What is required: All of the data that follows needs to be printed again, exactly as it reads.
[[ Given entries, beginning ]]
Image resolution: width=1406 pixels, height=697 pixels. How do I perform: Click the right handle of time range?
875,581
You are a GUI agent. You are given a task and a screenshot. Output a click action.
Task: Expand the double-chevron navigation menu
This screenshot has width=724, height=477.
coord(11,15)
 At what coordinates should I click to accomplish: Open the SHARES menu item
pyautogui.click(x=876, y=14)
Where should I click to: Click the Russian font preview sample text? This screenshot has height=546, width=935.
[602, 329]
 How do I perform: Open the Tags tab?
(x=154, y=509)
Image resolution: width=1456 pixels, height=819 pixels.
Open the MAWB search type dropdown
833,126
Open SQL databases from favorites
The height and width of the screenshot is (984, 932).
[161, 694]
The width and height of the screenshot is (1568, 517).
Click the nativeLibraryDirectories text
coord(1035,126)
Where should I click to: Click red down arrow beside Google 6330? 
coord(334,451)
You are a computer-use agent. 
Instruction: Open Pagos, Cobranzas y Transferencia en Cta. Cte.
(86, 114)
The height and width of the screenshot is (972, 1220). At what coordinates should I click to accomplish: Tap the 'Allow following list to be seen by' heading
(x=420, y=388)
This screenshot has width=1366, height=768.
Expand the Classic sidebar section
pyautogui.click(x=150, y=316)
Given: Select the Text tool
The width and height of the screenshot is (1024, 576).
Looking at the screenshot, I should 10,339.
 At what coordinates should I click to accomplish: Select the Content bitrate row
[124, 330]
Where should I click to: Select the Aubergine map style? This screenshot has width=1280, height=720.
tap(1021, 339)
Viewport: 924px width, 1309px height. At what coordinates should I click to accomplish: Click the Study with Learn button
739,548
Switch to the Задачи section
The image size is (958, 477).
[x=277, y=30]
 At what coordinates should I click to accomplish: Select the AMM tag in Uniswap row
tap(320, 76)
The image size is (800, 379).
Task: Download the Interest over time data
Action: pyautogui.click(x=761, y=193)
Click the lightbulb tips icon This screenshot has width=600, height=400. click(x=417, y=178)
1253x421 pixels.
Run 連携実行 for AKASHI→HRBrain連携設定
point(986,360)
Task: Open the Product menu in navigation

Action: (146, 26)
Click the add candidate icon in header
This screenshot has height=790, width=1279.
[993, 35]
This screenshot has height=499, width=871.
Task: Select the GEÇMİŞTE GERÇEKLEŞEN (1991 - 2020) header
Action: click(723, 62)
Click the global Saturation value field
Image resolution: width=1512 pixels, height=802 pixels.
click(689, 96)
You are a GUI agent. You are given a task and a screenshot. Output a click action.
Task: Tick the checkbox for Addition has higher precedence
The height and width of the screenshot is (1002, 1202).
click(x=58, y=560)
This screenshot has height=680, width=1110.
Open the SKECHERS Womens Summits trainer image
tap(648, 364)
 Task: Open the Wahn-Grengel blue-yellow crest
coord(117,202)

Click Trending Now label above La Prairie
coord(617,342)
[[ Given entries, end ]]
Exercise output:
Image resolution: width=1406 pixels, height=697 pixels. How do I perform: Click the right handle of time range?
875,581
You are a GUI agent. You are given a task and a screenshot. Output a click action.
Task: Expand the double-chevron navigation menu
This screenshot has width=724, height=477.
coord(11,15)
 At what coordinates should I click to accomplish: Open the SHARES menu item
pyautogui.click(x=876, y=14)
Where should I click to: Click the Russian font preview sample text? This screenshot has height=546, width=935.
[602, 329]
 How do I perform: Open the Tags tab?
(x=154, y=509)
Image resolution: width=1456 pixels, height=819 pixels.
Open the MAWB search type dropdown
833,126
Open SQL databases from favorites
The height and width of the screenshot is (984, 932).
[161, 694]
The width and height of the screenshot is (1568, 517).
Click the nativeLibraryDirectories text
coord(1035,126)
Where should I click to: Click red down arrow beside Google 6330? 
coord(334,451)
You are a computer-use agent. 
Instruction: Open Pagos, Cobranzas y Transferencia en Cta. Cte.
(86, 114)
The height and width of the screenshot is (972, 1220). At what coordinates should I click to accomplish: Tap the 'Allow following list to be seen by' heading
(x=420, y=388)
This screenshot has width=1366, height=768.
Expand the Classic sidebar section
pyautogui.click(x=150, y=316)
Given: Select the Text tool
The width and height of the screenshot is (1024, 576).
Looking at the screenshot, I should 10,339.
 At what coordinates should I click to accomplish: Select the Content bitrate row
[124, 330]
Where should I click to: Select the Aubergine map style? This screenshot has width=1280, height=720.
tap(1021, 339)
Viewport: 924px width, 1309px height. At what coordinates should I click to accomplish: Click the Study with Learn button
739,548
Switch to the Задачи section
The image size is (958, 477).
[x=277, y=30]
 At what coordinates should I click to accomplish: Select the AMM tag in Uniswap row
tap(320, 76)
The image size is (800, 379).
Task: Download the Interest over time data
Action: pyautogui.click(x=761, y=193)
Click the lightbulb tips icon This screenshot has width=600, height=400. click(x=417, y=178)
1253x421 pixels.
Run 連携実行 for AKASHI→HRBrain連携設定
point(986,360)
Task: Open the Product menu in navigation

Action: (146, 26)
Click the add candidate icon in header
This screenshot has height=790, width=1279.
[993, 35]
This screenshot has height=499, width=871.
Task: Select the GEÇMİŞTE GERÇEKLEŞEN (1991 - 2020) header
Action: click(723, 62)
Click the global Saturation value field
Image resolution: width=1512 pixels, height=802 pixels.
click(689, 96)
You are a GUI agent. You are given a task and a screenshot. Output a click action.
Task: Tick the checkbox for Addition has higher precedence
The height and width of the screenshot is (1002, 1202).
click(x=58, y=560)
This screenshot has height=680, width=1110.
Open the SKECHERS Womens Summits trainer image
tap(648, 364)
 Task: Open the Wahn-Grengel blue-yellow crest
coord(117,202)

Click Trending Now label above La Prairie
coord(617,342)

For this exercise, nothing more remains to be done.